» Stored data entries
=== Section Start ===

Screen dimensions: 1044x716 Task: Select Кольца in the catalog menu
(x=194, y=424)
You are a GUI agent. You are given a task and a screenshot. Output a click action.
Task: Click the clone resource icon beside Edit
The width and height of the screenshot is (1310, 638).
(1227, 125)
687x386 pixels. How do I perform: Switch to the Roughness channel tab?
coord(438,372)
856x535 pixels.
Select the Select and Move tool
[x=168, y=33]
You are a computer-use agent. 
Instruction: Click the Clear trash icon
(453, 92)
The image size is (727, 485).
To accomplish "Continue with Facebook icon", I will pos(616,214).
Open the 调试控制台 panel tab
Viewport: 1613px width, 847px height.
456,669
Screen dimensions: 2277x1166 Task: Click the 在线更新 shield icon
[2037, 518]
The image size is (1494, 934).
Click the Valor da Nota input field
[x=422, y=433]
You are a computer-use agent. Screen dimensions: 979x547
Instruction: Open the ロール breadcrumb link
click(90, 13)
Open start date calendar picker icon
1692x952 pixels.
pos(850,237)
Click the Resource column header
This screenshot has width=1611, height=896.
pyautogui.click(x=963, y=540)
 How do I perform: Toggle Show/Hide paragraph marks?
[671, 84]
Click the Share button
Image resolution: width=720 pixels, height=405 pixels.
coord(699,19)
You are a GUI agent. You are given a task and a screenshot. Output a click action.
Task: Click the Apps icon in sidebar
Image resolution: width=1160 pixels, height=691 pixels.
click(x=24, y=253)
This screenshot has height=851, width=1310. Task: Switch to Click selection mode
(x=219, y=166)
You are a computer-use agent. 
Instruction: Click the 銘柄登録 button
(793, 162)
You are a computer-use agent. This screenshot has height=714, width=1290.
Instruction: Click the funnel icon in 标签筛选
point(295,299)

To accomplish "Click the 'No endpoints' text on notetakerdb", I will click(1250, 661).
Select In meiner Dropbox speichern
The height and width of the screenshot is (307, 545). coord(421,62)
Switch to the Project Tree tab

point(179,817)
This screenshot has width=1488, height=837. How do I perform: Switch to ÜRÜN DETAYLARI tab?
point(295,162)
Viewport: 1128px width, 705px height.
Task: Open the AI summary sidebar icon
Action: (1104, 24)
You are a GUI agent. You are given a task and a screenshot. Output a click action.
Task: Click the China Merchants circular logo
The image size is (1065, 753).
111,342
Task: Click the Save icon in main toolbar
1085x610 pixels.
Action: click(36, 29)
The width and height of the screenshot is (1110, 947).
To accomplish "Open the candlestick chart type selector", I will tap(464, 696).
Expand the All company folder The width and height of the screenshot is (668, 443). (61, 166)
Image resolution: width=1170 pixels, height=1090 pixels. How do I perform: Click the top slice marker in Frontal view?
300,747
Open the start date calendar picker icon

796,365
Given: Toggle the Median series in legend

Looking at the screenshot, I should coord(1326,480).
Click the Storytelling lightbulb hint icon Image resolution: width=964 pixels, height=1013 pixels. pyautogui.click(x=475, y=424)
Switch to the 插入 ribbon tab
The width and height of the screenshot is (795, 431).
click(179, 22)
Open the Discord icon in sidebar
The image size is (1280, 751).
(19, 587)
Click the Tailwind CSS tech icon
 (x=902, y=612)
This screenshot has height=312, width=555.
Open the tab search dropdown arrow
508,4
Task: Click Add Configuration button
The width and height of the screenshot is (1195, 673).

=== Section End ===

» What the task requires
Your task is to repeat the records exactly. Begin at their first line and stop after the line containing "The image size is (727, 485).".

» Solution to the problem
Screen dimensions: 1044x716 Task: Select Кольца in the catalog menu
(x=194, y=424)
You are a GUI agent. You are given a task and a screenshot. Output a click action.
Task: Click the clone resource icon beside Edit
The width and height of the screenshot is (1310, 638).
(1227, 125)
687x386 pixels. How do I perform: Switch to the Roughness channel tab?
coord(438,372)
856x535 pixels.
Select the Select and Move tool
[x=168, y=33]
You are a computer-use agent. 
Instruction: Click the Clear trash icon
(453, 92)
The image size is (727, 485).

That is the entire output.